_Work instruction_
Each line of the data below should be restated exactly, with images left out.

_Supplied material_
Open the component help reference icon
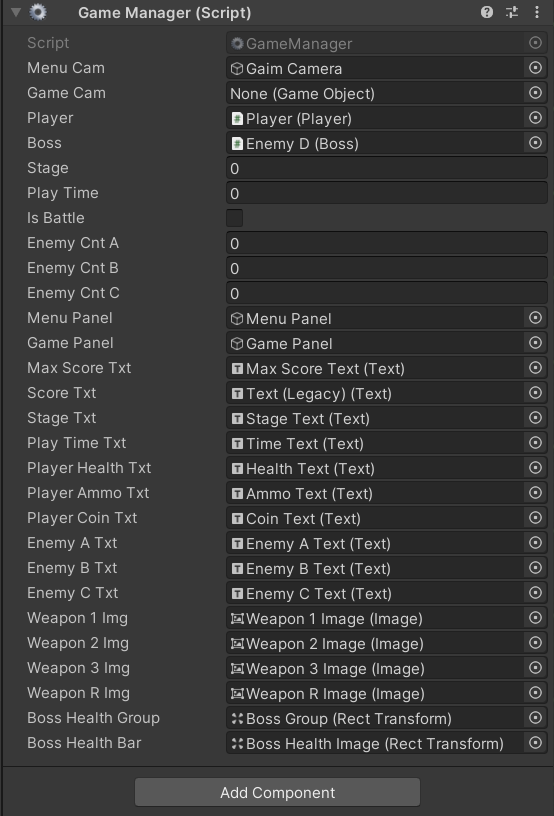This screenshot has width=554, height=816. 486,12
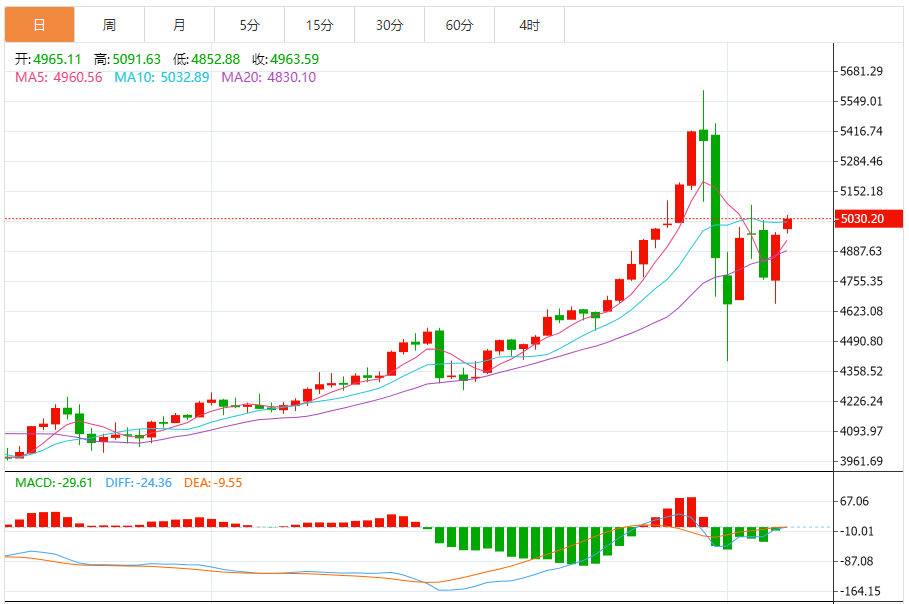The image size is (909, 604).
Task: Select the 日 daily chart tab
Action: pos(38,25)
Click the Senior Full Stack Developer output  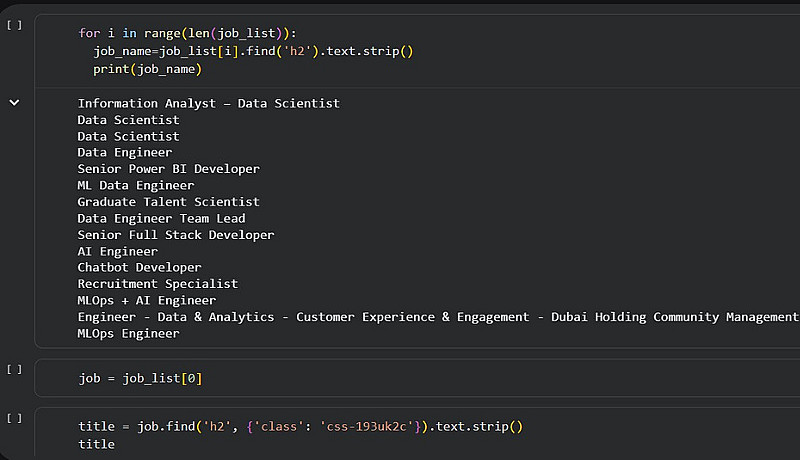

_Written response_
Open the component help reference icon
This screenshot has width=554, height=816. 486,12
The image size is (909, 604).
Task: Select the 日 daily chart tab
Action: pos(38,25)
Click the Senior Full Stack Developer output  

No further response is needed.